- [The task] Restate word for word the section of the entries that opens at the line containing "The image size is (466, 304)." and closes at the line containing "Viewport: 664px width, 865px height.", both lines kept, pictures dropped.

- [Dataset entries]

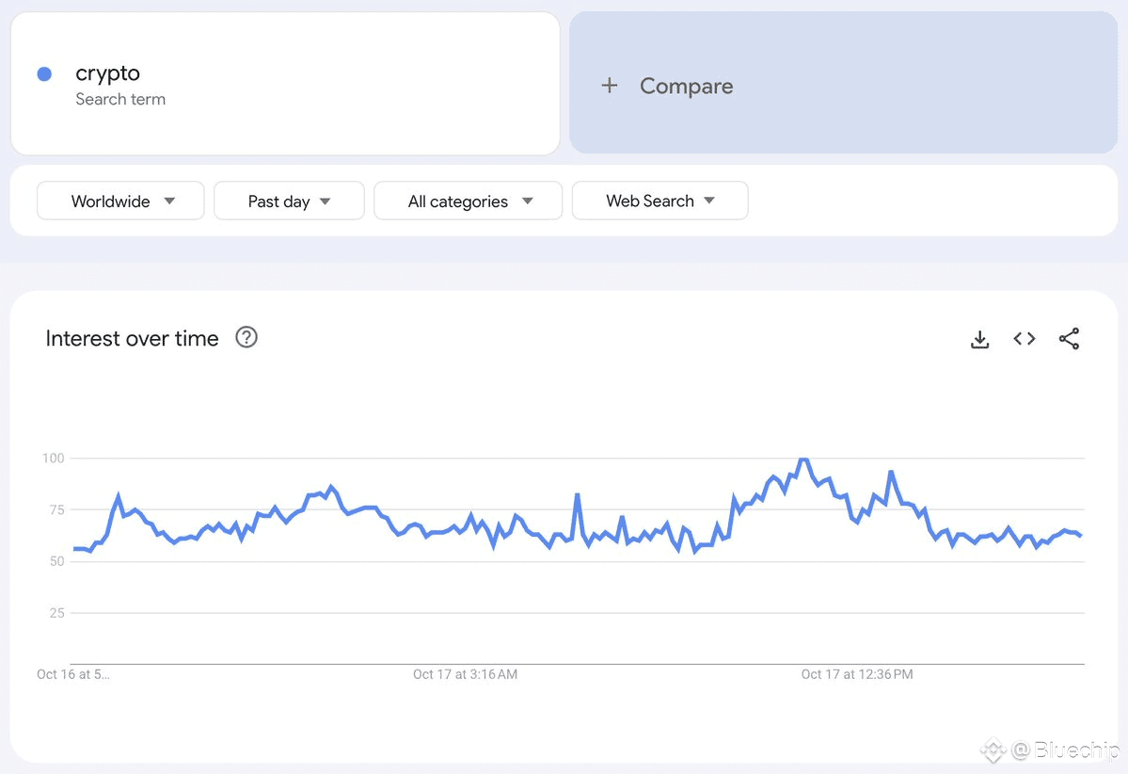Share the Interest over time chart

[x=1069, y=339]
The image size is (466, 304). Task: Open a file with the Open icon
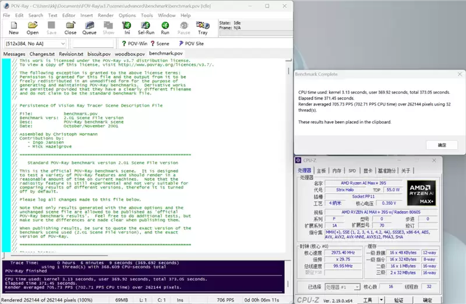point(33,28)
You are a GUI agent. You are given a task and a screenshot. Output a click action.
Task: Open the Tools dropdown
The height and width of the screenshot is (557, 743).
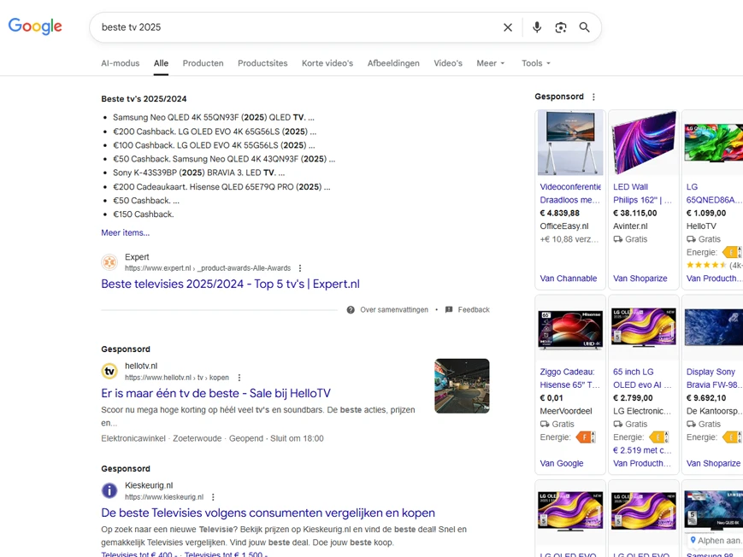(x=536, y=63)
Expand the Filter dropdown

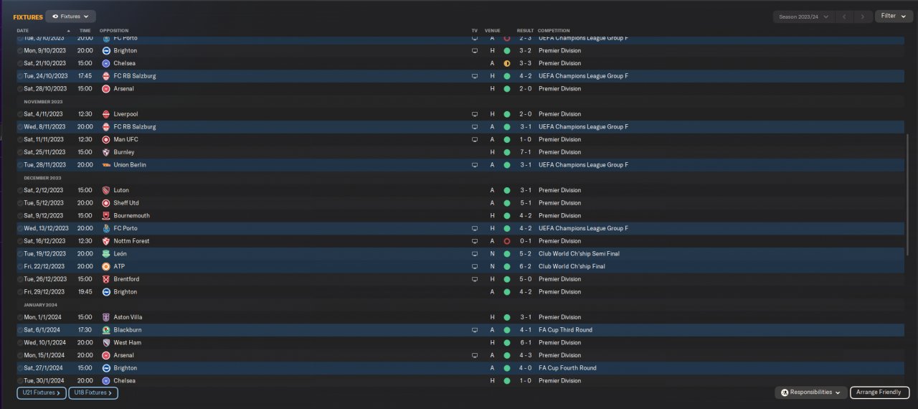893,16
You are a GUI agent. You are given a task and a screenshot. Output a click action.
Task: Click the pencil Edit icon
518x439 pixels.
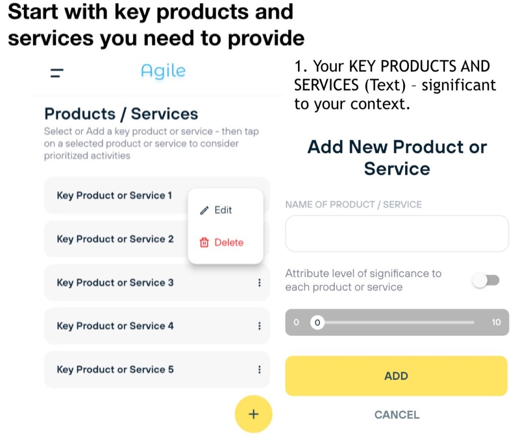pyautogui.click(x=204, y=211)
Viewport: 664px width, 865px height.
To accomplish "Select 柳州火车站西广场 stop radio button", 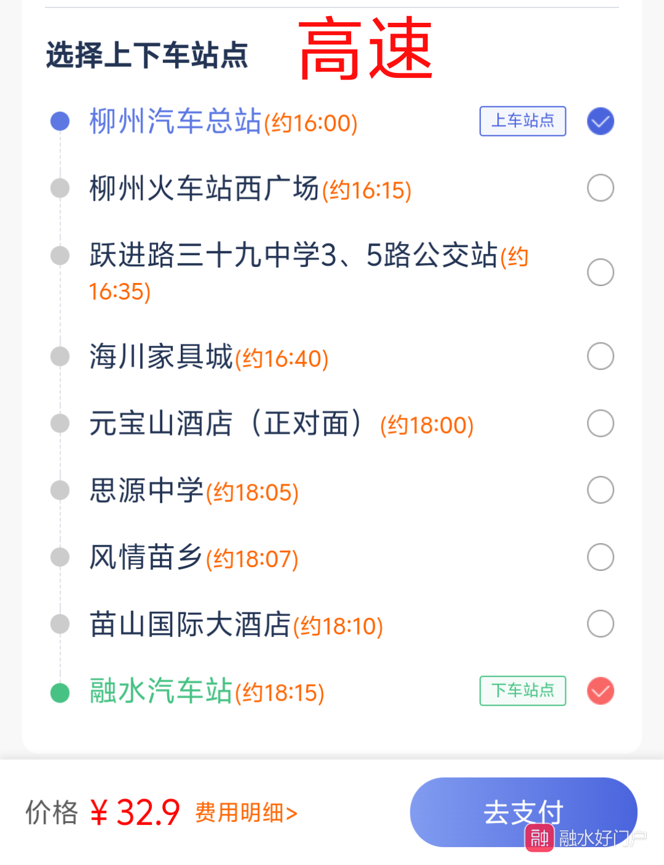I will pos(600,188).
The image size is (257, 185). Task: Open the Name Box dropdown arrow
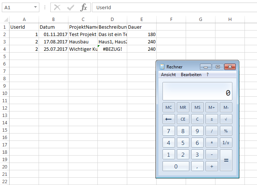click(35, 7)
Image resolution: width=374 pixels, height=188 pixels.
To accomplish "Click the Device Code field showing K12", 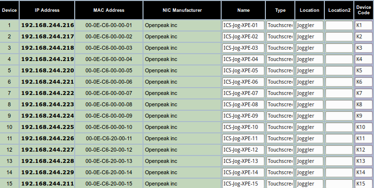I will pos(364,150).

- [Finished exercise]
The image size is (466, 304). Task: Open a file with the Open icon
point(33,28)
You are a GUI agent. You are given a task and a screenshot. Output a click action.
Task: Open the Tools dropdown
The height and width of the screenshot is (557, 743).
(x=536, y=63)
Expand the Filter dropdown

893,16
You are a GUI agent. You are given a task and a screenshot. Output a click action.
Task: Click the pencil Edit icon
518x439 pixels.
pyautogui.click(x=204, y=211)
Viewport: 664px width, 865px height.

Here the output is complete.